Pardon Our Dust

37 MinutesA story, as an author* once wrote, exists in three times: the time in which the story is set, the time in which it is written, and the time in which it is read. In the case of science fiction, the first of these times will necessarily never come to pass, even when the future date eventually becomes the present and then quickly recedes into the past. We did not send the spacecraft Discovery to Jupiter to rendezvous with humankind’s destiny in the year 2001 (nor did we even send the Leonov — from the Soviet Union, mind you — nine years later to find out what had happened to it). And of course we still don’t have hoverboards or self-lacing Nikes, and in a few years the only Nexus Androids that will be around will look like tablets.

Nor is a story’s third time a static thing, either. A reader today who picks up a Jules Verne novel will marvel not just at the sweeping adventure, but also at the archaic courtesies, the quaint presumptions, and the casual racism and sexism that were simply taken for granted by readers in fin de siecle Europe. Verne’s fiction is often described as the original steampunk — a concept that would not have made sense to anyone reading Verne before steampunk was invented.

It is the second time of a story — the time in which the story was written — that concerns us here.

Science fiction as a genre was born and grew up in the United States between the two World Wars, and as such the literature was dominated for much of its formative years by white males (though, it should be noted, not exclusively men of Anglo-Saxon descent nor of the Protestant faiths).

As times changed, so too did American society’s appreciation that women and people of color were among those who had been created — and should be treated — equal. During that time science fiction evolved too, gradually opening its doors wider to welcome those newly recognized equals and to hear the stories they had brought with them to share. And with this greater diversity of voices, science fiction became a richer, more subtle, more complex literature that no longer simply entertained, but challenged society to aspire to a better future.

More recently, science fiction has become a place in which the the manifold complexities of gender are being explored in innovative and exciting ways, once again inviting us to try and see the world through a different lens — so that once again, the world of yesterday will feel as foreign to us as the world of Verne.

Channel 37 was established as an homage to the style of science fiction of the 1950s, the waning days of the white male dominance of science fiction and immediately prior to the cultural revolutions of the 1960s that broadened the genre’s vision and voices and set the tone for its second half-century. However, though our stories may be set in the retro-future, the time in which they are written — and thus the sentiments they share — is very much the diverse, embracing, affirming, validating present.

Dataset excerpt
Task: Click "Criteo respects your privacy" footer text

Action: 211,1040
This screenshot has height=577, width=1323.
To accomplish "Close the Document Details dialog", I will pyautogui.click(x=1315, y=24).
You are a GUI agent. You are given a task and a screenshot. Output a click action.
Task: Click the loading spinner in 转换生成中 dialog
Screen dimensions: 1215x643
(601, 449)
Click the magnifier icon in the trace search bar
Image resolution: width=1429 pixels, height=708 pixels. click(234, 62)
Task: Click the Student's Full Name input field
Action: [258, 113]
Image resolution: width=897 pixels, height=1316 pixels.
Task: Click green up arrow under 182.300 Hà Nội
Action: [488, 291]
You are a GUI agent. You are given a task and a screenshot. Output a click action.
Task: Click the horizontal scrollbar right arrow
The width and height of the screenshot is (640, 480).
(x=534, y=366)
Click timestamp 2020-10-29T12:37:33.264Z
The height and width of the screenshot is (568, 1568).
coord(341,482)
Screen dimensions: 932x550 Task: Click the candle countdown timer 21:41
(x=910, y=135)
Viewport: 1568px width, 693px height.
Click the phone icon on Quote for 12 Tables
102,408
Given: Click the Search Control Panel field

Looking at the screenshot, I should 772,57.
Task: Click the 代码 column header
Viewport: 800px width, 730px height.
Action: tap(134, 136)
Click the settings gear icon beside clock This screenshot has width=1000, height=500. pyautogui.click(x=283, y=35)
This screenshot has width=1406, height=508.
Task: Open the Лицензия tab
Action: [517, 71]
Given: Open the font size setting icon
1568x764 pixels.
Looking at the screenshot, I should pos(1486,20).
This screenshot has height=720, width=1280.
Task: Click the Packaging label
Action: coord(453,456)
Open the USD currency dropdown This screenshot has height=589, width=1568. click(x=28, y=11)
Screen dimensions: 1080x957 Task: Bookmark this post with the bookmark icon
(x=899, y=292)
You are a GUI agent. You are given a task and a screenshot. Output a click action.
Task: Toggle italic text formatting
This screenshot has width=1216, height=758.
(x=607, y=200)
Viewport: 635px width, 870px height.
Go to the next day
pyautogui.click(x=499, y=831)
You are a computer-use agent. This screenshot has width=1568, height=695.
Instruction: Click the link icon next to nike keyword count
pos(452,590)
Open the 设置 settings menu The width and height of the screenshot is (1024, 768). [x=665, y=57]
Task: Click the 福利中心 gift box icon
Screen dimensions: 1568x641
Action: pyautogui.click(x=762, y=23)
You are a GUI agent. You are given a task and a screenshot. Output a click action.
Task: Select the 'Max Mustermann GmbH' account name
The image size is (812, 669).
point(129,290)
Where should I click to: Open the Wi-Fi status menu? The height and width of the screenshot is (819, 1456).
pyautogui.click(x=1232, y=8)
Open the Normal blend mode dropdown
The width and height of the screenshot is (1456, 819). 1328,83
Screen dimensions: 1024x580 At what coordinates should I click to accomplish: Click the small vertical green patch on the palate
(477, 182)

- [Brief 1]: Print everything in the science fiction essay from "Science fiction as" down to "a better future.".
- [Brief 2]: From the entries, output everything from the line containing "Task: Click the 代码 column header" down to the line containing "(x=607, y=200)", both ends included.

- [Solution 1]:
Science fiction as a genre was born and grew up in the United States between the two World Wars, and as such the literature was dominated for much of its formative years by white males (though, it should be noted, not exclusively men of Anglo-Saxon descent nor of the Protestant faiths).

As times changed, so too did American society’s appreciation that women and people of color were among those who had been created — and should be treated — equal. During that time science fiction evolved too, gradually opening its doors wider to welcome those newly recognized equals and to hear the stories they had brought with them to share. And with this greater diversity of voices, science fiction became a richer, more subtle, more complex literature that no longer simply entertained, but challenged society to aspire to a better future.

- [Solution 2]:
Task: Click the 代码 column header
Viewport: 800px width, 730px height.
Action: tap(134, 136)
Click the settings gear icon beside clock This screenshot has width=1000, height=500. pyautogui.click(x=283, y=35)
This screenshot has width=1406, height=508.
Task: Open the Лицензия tab
Action: [517, 71]
Given: Open the font size setting icon
1568x764 pixels.
Looking at the screenshot, I should pos(1486,20).
This screenshot has height=720, width=1280.
Task: Click the Packaging label
Action: coord(453,456)
Open the USD currency dropdown This screenshot has height=589, width=1568. click(x=28, y=11)
Screen dimensions: 1080x957 Task: Bookmark this post with the bookmark icon
(x=899, y=292)
You are a GUI agent. You are given a task and a screenshot. Output a click action.
Task: Toggle italic text formatting
This screenshot has width=1216, height=758.
(x=607, y=200)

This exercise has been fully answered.